Elon Musk ataca. E o Brasil se distancia de regulamentar as big techs

A discussão entre o CEO do X e autoridades brasileiras retirou o PL das fake news do horizonte e trouxe incertezas sobre a regulação das plataformas digitais

Crédito: Anthony Rosenberg/ iStock

Camila de Lira 7 minutos de leitura

Elon Musk ameaçou, mas quem saiu do ar no Brasil foi a promessa de regulamentação das redes sociais. A Câmara dos Deputados tirou da pauta de votação o Projeto de Lei 2630/2020 (conhecido como PL das fake news), de relatoria de Orlando Silva (PCdoB/SP). O aviso veio depois de uma série de ataques que o dono Twitter (atual X) fez ao Supremo Tribunal Federal (STF).

Em postagens com o tom típico de polêmicas dos trending topics, o bilionário acusou a corte máxima de censura, chamou o ministro Alexandre de Moraes de ditador”, prometeu que mostraria documentos que provam que o STF fez exigências “inconstitucionais” à plataforma e insinuou que fecharia a sede da empresa no país.

Além disso, ele ainda afirmou que liberaria perfis banidos em cumprimento a ordens judiciais. Sob o pretexto de defender a “liberdade de expressão irrestrita”, o empresário inflou parte ruidosa da opinião pública contra a regulamentação das redes sociais.

Parlamentares de direita e ultradireita, bem como partidários do ex-presidente Jair Bolsonaro (e o próprio ex-presidente), ecoaram a voz de Musk. Em favor do bilionário também estavam nomes da ultradireita que tiveram contas banidas por causa de investigações dos ataques golpistas de 8 de janeiro de 2022, em Brasília.

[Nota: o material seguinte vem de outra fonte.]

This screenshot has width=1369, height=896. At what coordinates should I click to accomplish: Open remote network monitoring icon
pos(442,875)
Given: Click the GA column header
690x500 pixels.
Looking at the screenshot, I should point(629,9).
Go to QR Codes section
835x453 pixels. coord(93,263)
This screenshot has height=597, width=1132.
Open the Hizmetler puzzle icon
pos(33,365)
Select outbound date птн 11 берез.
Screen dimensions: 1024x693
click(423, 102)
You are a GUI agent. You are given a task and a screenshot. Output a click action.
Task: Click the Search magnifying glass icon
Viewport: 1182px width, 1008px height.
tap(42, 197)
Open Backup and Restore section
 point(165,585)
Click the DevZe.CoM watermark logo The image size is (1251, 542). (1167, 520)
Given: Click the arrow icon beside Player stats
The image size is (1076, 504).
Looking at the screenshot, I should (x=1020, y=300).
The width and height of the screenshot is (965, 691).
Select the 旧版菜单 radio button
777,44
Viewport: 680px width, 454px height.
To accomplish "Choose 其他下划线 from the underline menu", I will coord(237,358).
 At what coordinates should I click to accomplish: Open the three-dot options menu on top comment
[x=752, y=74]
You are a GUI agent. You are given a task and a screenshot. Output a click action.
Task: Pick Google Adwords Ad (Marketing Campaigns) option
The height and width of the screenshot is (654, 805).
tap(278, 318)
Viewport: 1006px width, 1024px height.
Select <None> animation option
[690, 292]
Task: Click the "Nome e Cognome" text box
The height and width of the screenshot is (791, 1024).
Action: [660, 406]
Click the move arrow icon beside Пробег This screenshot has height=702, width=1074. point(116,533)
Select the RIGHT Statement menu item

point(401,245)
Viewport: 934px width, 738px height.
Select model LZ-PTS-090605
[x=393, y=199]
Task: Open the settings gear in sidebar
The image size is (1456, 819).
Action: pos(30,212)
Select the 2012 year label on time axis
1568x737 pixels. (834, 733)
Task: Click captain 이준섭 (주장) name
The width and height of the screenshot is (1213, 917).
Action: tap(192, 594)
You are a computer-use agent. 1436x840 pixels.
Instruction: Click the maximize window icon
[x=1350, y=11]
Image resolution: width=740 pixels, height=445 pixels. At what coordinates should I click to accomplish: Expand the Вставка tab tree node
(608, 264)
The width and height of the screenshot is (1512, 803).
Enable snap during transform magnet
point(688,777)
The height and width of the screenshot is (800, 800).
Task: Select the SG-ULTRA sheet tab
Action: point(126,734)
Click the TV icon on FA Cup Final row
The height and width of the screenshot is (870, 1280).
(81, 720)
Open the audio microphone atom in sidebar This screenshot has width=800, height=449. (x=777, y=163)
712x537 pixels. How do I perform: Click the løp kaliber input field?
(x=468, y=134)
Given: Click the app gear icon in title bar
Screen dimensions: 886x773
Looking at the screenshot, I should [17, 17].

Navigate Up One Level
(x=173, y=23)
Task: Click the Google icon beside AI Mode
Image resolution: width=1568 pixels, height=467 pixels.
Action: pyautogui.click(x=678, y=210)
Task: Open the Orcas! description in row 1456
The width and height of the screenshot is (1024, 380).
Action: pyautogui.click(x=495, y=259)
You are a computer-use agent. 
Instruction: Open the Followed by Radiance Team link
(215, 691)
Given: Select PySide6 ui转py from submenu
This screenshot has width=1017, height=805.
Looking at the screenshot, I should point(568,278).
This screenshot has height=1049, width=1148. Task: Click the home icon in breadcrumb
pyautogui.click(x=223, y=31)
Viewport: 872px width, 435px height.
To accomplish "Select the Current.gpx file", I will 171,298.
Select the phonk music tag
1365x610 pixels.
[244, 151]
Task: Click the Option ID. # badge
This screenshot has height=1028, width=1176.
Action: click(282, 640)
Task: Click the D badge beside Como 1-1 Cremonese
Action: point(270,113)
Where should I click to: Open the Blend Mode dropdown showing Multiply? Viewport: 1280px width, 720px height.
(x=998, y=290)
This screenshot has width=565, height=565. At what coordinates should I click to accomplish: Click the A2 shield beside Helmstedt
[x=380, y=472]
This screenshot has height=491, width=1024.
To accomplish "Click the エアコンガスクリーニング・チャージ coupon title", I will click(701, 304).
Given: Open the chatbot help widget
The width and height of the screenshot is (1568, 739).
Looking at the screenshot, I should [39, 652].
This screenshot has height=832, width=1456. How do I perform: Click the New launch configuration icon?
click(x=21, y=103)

Foi a faísca que fez o PL das fake news – proposta que estava mais próxima de chegar à realidade – queimar de vez. A proposta já tinha sido aprovada pelo Senado. Bastava a aprovação da Câmara para ir à sanção do presidente da República. A narrativa de que responsabilizar as plataformas significa censura ganhou espaço. E se juntou ao lobby que já atuava contra o projeto.

Créditos: Starline/ Freepik/ vackground.com/ Unsplash/ Chesnot/ Getty Images

Segundo uma fonte do governo ouvida pela Fast Company Brasil, o governo trabalha para diminuir o estrago causado por Elon Musk. A constatação é de que a discussão sobre a necessidade de botar limites nas redes sociais retrocedeu.

No lugar do PL 2630/2020 – que, embora tivesse falhas, estava em discussão há quatro anos – a Câmara instaurou um Grupo de Trabalho que tem entre 30 e 40 dias para elaborar uma nova proposta.“

"O grupo de trabalho faz a discussão voltar 10 casas”, afirma Humberto Ribeiro, co-fundador do Sleeping Giants Brasil. Esta semana, o movimento criado para desmonetizar conteúdo desinformativo na internet lançou a campanha #DesmonetizaTwitter para conscientizar as empresas que anunciam na plataforma.

O grupo de trabalho ainda não tem relator. Segundo representantes do presidente da Casa, Arthur Lira (PP/AL), a nomeação acontecerá dentro de 45 dias. Logo depois, começarão os trabalhos. Ou seja, mesmo se tudo correr conforme o exigido, o assunto não vai avançar com a rapidez necessária para evitar os danos causados por desinformação e discurso de ódio nas redes sociais.

E AGORA, ELON?

No vácuo da Câmara, o STF tomou a dianteira do debate. O ministro Dias Toffoli colocou na pauta do Supremo a discussão sobre a constitucionalidade do artigo 19 do Marco Civil da Internet. O artigo prevê em quais condições um provedor de aplicação de internet pode ser responsabilizado civilmente pelos conteúdos publicados por terceiros.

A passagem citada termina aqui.